## Quoted passage

-- START --

Input Amplifiers (OS-310M as example)
The input stage of the oscilloscope is used to couple the signal
of interest to the input amplifiers, needed to increase the signal
amplitude to a level appropriate to drive the electron beam
deflection circuitry. The type of coupling can be selected (dc/ac)
as well as the overall gain of the amplifier (VOTLS/DIV) to control
the overall vertical "height" of the trace, as discussed further
below.
A calibration output, available at the metal tab labeled CAL 0.5
Vpp near the power switch, will be used as the input signal for the
course of this exercise. It provides a known, regular waveform by
which the oscilloscope may be calibrated to ensure that subsequent
readings are accurate. The calibration signal, shown in Fig. 4 is a
0.2 V amplitude square wave, so called because of the appearance
that results from the "high" voltage level (0.2 V) lasting for the
same duration as the low level (0.0 V). The calibration signal has
a frequency of 1000 Hz (period 1.0 ms).
Figure 4. Calibration signal.
Connect the CAL signal to the scope input by attaching a
hook-tip scope probe to the channel 1 (CH1) input. Push in the
adapter plug and twist until it locks in place (thus the "bayonet"

-- END --

[Records about locating elements on screens]

-- START --

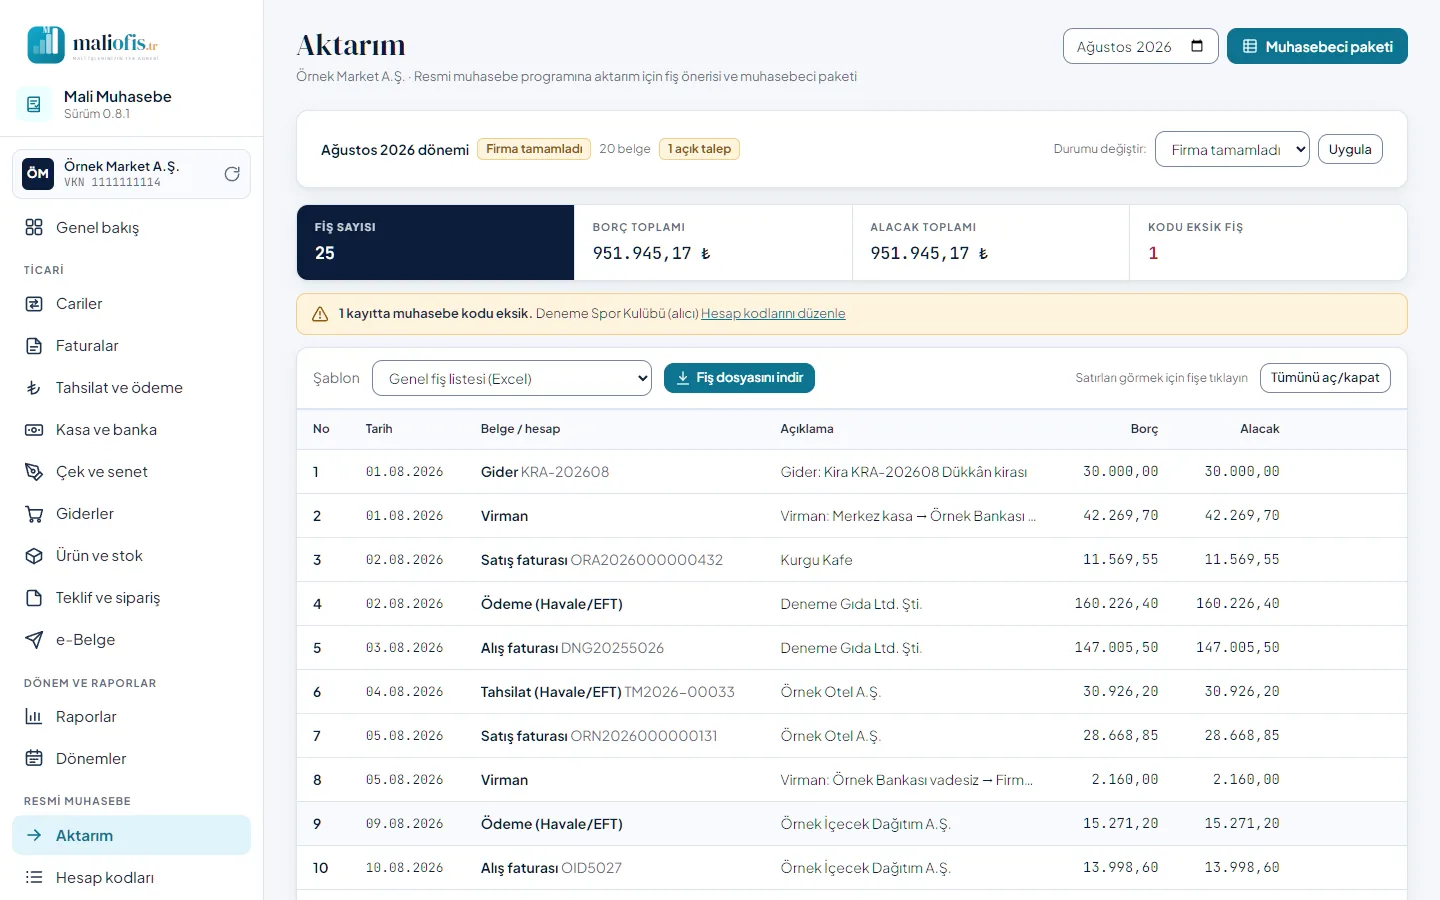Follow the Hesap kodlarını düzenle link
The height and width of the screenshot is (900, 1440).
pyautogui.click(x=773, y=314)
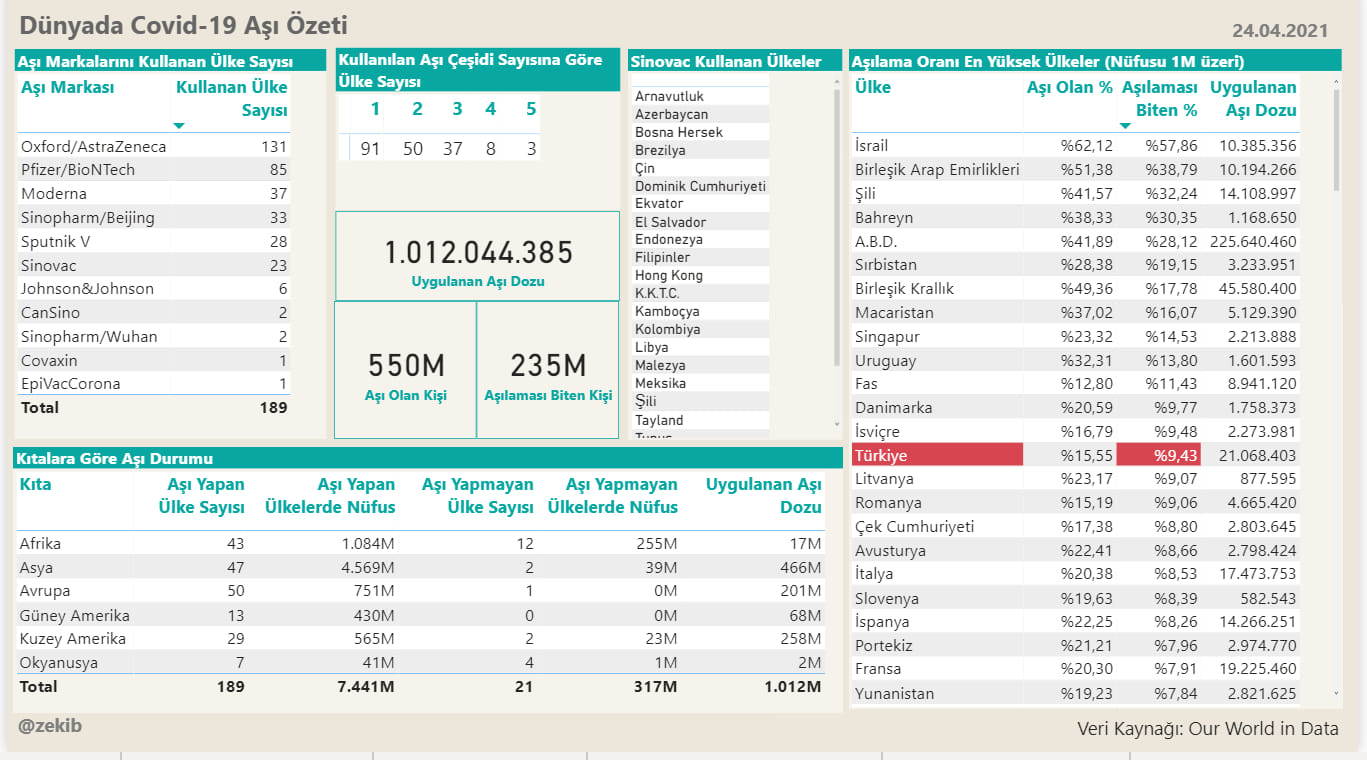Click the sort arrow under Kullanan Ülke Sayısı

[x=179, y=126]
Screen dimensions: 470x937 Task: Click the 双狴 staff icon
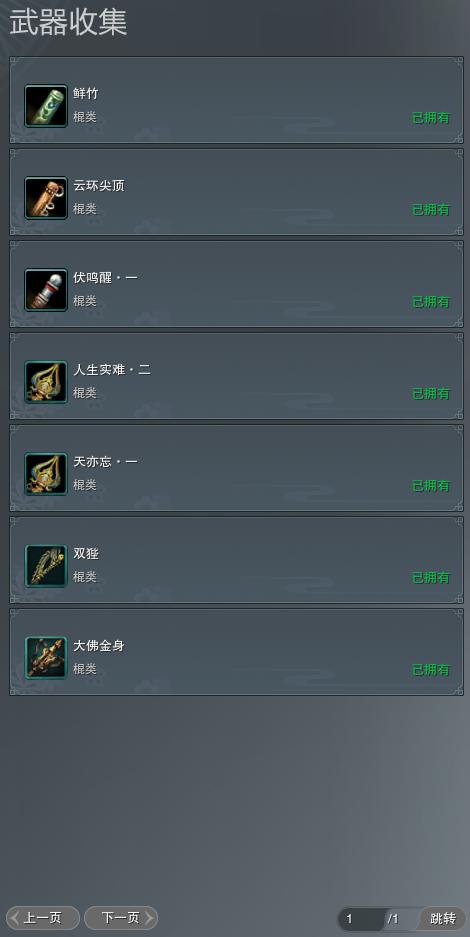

-- END --

## Set tasks
(1) Return the part of the oscilloscope passage starting at "A calibration output, available" and ending at "4. Calibration signal.", word for word.
(2) Please write the next part of the passage on oscilloscope input amplifiers, picking up from its final line.

## Task responses
(1)
A calibration output, available at the metal tab labeled CAL 0.5
Vpp near the power switch, will be used as the input signal for the
course of this exercise. It provides a known, regular waveform by
which the oscilloscope may be calibrated to ensure that subsequent
readings are accurate. The calibration signal, shown in Fig. 4 is a
0.2 V amplitude square wave, so called because of the appearance
that results from the "high" voltage level (0.2 V) lasting for the
same duration as the low level (0.0 V). The calibration signal has
a frequency of 1000 Hz (period 1.0 ms).
Figure 4. Calibration signal.

(2)
action of the "B"NC) and connect the hook tip of the probe to the
BNC signal. In general, both leads of the scope probe would need to
be connected to measure a potential difference. However, since the
signal is derived from the oscilloscope itself, the ground
reference is already present and no additional connection is
required; generally an additional connection would be made between
the black banana clip of the probe and the ground of the circuit
being measured. While using the probe in this exercise, please
ensure that x1 sensitivity is selected on the probe handle.
To facilitate accurate readings, the ground level for the trace
should be checked periodically, Move the slide switch for CH1
marked AC/GND/DC to the GND position. Adjust the vertical position
of the trace to an easily remembered position on the display,
generally the axis of the reticle.
Now move the slide switch to the DC setting. If the sensitivity
is set to 0.2 V/div and the timebase is at 0.5 ms/div, a trace
should appear similar to that shown in Fig. 4. If not, see your lab
instructor for assistance. Note: the trigger LEVEL may need to be
adjusted slightly to obtain a stable trace, discussed at length
later in the section on triggering.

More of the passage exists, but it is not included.